What I'm about to say isn't really original and may even be fairly obvious, but it just struck me this morning for some reason.

The Republican Party quite simply has a more authoritarian party culture than the Democratic Party does. This isn't meant as a value judgment--plenty of countries with internally authoritarian party cultures have stronger and better-functioning multiparty democracies than the United States. It's also not meant as some sort of backhanded way of claiming that the Republicans "are authoritarians" or advocate more "statist" policies (whatever that means). I don't even mean to repeat the old "Democrats fall in love, Republicans fall in line" saw--while that may have been true in the past, that dynamic clearly reversed this year. What I mean is simply that, once Republicans do have a candidate, and especially when they have a president, they start to treat him in a more caudillo-ish way than Democrats do their candidates and presidents.

We saw this especially clearly at the conventions last summer. Both primaries had gotten pretty negative by the end, but the Republican primary started out negative, was negative for way longer, and involved far more personal attacks on the losing contenders by the eventual nominee (and vice versa, to be fair). And yet Bernie Sanders was booed at the DNC for endorsing Clinton, and Ted Cruz was booed at the RNC for not (yet) endorsing Trump. We've seen it even more clearly since November, with the formerly staunch anti-Trumpist Jeb Bush doing a whole song and dance on Twitter about what a bold conservative leader Andrew Puzder is, even though Jeb is clearly smart enough and may even have good enough intentions to know that Puzder is the Mustapha Mond of fast food CEOs. And now John McCain has said he'll vote to confirm Rex Tillerson, even though Tillerson's connections and attitudes go against everything McCain believes on foreign policy.

Set task 1:
Answer these questions about the post on party culture:
(a) Which party does it say has the more authoritarian party culture?
(b) Who was booed at the DNC, and for what?
(c) Whom has John McCain said he will vote to confirm?

Listed entries:
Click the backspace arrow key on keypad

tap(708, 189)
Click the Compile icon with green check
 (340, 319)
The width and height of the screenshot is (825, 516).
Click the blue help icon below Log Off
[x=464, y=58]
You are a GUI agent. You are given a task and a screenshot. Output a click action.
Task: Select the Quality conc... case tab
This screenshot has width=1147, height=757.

==

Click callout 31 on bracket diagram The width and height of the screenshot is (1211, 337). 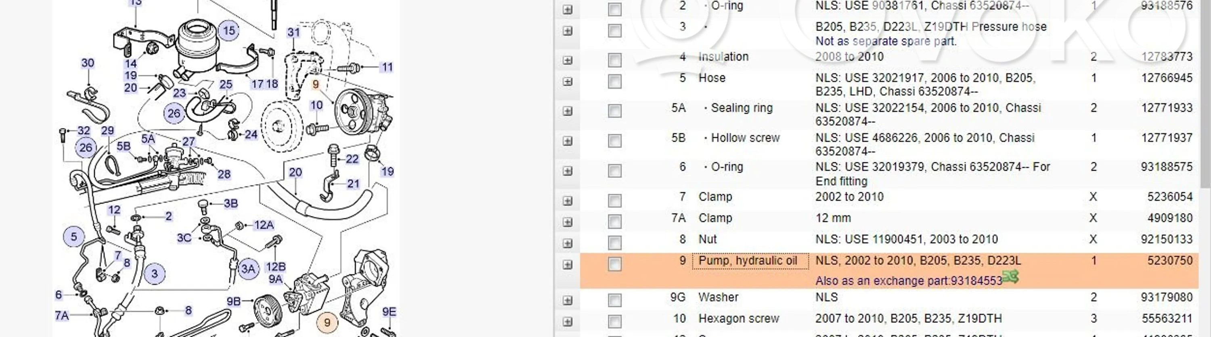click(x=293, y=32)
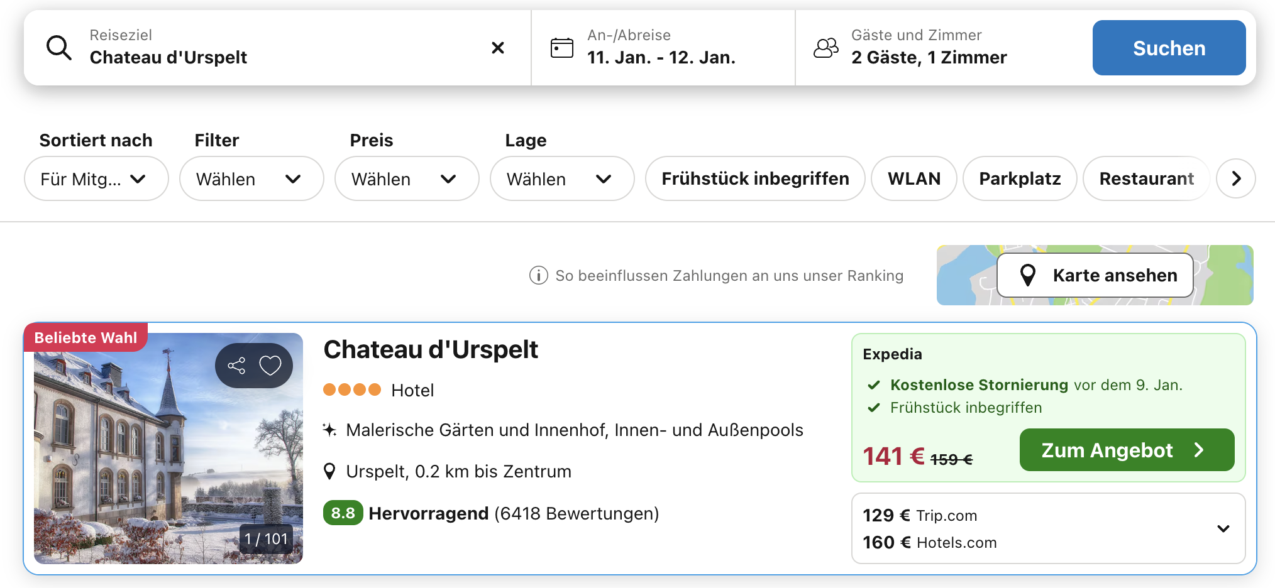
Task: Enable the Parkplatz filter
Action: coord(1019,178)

Set task 2: Please copy part of the listing again, beginning at the line that has "Click the Compile icon with green check" and stopping after the line that has "This screenshot has width=1147, height=757.". Offset every coordinate in the answers by -97.

Task response 1:
(a) The Republican Party.
(b) Bernie Sanders, for endorsing Clinton.
(c) Rex Tillerson.

Task response 2:
Click the Compile icon with green check
 (243, 222)
The width and height of the screenshot is (825, 516).
Click the blue help icon below Log Off
[x=367, y=-39]
You are a GUI agent. You are given a task and a screenshot. Output a click action.
Task: Select the Quality conc... case tab
This screenshot has width=1147, height=757.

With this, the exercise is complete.